**Отрывок**.
****

Она сделала только первые шаги — счастливая еврейская мать из Чехии, — и вот ее схватили и вырвали из счастливой жизни.
И еще сидит старая мать, состарившаяся не от возраста (ей нет еще и пятидесяти), а от страданий. Она горько оплакивает судьбу и думает уже не о своей жизни, а о детях, которых разлучили вчера: сына оторвали от его жены и ребенка, дочь осталась без мужа. И они сидят где-то, как она здесь, запертые в тюрьме, и ждут смерти.
Ах, если бы эти изверги разрешили ей умереть за детей, которые молоды и полны сил, — как счастлива бы она была! Она бы с радостью шла на смерть, зная, что ценой своей жизни сможет спасти сына и дочь.
Но кто услышит ее плач? Кто прислушается к ее крику, кому есть дело до ее боли? Все тонет в море страданий и мук тысячи матерей, стенающих о тех же несчастьях. А она все еще не может до конца осознать, что и ее вместе с ее детьми дьявол хочет заполучить себе в жертву.
Из всех женских бараков вырывается стон — это рыдают жертвы на пороге смерти, не в силах расстаться с жизнью: они еще молоды — и вот в расцвете сил их убивают. А жить хочется, они рождены для жизни. За чьи же грехи они все приговорены? Почему разверзлись эти бездны, как волчьи пасти, готовые их поглотить?!
Вот стоят убийцы в зеленой форме, которые безжалостно отберут у них жизнь, бросят их в могилы.

****

**Что нужно сделать**.
a - Какие предложения отрывка заканчиваются вопросительным знаком? Выпишите их все.
b - Определите все строки, где встречается слово «field», и выпишите каждую из них целиком.

(Сохранённые строки набора данных)
****

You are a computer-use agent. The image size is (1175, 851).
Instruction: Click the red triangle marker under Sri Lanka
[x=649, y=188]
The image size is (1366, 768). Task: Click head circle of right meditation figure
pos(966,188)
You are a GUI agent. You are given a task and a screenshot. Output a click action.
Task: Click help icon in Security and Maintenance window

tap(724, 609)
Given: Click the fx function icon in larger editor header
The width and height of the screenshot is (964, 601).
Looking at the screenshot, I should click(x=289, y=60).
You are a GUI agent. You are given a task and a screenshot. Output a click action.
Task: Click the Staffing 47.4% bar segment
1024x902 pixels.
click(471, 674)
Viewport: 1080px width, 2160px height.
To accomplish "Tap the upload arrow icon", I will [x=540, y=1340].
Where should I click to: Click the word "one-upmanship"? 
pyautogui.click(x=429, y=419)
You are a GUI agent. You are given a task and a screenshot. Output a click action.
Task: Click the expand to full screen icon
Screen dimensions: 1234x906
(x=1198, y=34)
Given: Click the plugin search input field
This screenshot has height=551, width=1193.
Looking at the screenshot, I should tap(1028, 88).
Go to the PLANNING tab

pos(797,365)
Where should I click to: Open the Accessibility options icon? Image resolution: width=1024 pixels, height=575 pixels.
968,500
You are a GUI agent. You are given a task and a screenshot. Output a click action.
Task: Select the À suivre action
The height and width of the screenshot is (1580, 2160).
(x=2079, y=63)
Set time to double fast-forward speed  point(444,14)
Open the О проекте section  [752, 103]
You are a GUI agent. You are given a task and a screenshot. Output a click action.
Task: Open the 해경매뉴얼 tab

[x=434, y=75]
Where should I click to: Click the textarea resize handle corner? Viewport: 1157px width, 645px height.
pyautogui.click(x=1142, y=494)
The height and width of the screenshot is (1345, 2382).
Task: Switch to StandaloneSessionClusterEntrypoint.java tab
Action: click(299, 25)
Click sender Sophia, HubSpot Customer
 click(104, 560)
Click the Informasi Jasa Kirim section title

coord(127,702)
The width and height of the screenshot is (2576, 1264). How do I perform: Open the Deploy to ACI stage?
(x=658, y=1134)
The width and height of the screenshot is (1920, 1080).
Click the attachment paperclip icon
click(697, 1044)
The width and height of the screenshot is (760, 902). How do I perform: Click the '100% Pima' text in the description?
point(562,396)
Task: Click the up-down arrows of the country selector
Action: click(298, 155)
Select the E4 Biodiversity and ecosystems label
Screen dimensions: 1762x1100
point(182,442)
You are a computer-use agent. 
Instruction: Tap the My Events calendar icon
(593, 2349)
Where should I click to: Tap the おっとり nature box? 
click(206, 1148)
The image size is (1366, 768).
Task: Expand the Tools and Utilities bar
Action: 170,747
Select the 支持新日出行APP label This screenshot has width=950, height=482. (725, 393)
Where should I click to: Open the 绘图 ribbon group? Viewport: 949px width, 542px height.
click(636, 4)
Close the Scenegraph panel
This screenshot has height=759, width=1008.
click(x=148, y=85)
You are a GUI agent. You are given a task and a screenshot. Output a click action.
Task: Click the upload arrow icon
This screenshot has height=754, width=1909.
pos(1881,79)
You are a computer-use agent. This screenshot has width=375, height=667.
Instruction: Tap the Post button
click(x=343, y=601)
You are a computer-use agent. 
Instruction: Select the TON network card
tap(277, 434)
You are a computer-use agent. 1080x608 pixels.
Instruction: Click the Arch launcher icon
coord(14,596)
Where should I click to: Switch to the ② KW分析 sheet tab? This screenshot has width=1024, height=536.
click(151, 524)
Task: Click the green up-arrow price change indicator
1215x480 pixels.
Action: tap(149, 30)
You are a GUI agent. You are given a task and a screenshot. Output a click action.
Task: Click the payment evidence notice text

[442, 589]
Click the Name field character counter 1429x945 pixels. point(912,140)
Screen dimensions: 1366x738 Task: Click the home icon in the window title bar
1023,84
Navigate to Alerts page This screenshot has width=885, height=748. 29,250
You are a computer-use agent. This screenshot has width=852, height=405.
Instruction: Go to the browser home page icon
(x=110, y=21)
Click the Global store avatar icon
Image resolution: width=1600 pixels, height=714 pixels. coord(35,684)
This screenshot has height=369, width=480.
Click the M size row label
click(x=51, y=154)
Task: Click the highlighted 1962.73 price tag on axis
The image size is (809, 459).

****

**Полные ответы**.
a -
1. Но кто услышит ее плач?
2. Кто прислушается к ее крику, кому есть дело до ее боли?
3. За чьи же грехи они все приговорены?
4. Почему разверзлись эти бездны, как волчьи пасти, готовые их поглотить?!

b -
Given: Click the plugin search input field
Click the Name field character counter 1429x945 pixels. point(912,140)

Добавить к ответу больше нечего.